(Screen-element location data)
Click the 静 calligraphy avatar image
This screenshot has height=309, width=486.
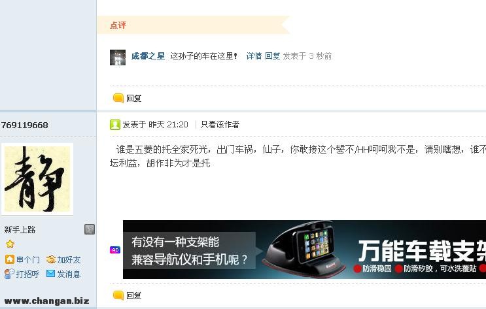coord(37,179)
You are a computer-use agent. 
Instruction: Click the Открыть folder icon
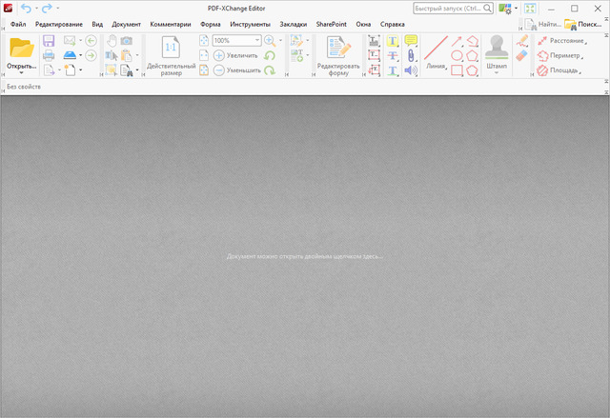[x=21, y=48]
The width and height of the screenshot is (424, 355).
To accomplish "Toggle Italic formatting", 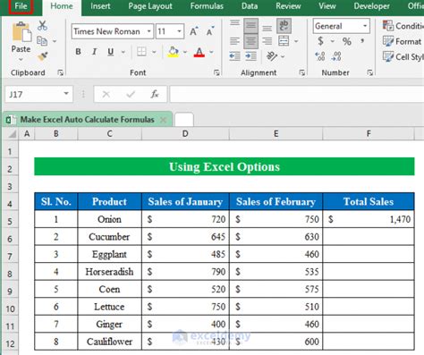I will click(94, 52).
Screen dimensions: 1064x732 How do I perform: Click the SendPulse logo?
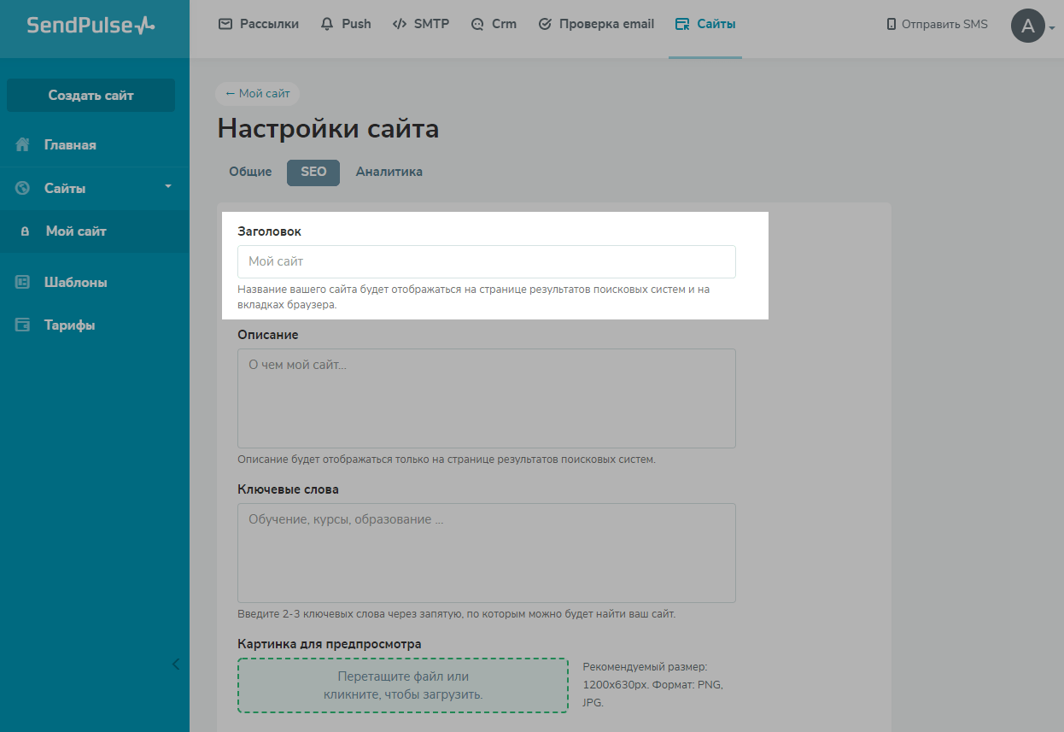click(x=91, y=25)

» **What this task involves**
Starting at the line that contains "Screen dimensions: 1064x732" and going through the end of the data, recast those lines as a numbered list, skipping any blank lines and leaving out the pictures.

» **Answer for this exercise**
1. Screen dimensions: 1064x732 How do I perform: Click the SendPulse logo?
2. click(x=91, y=25)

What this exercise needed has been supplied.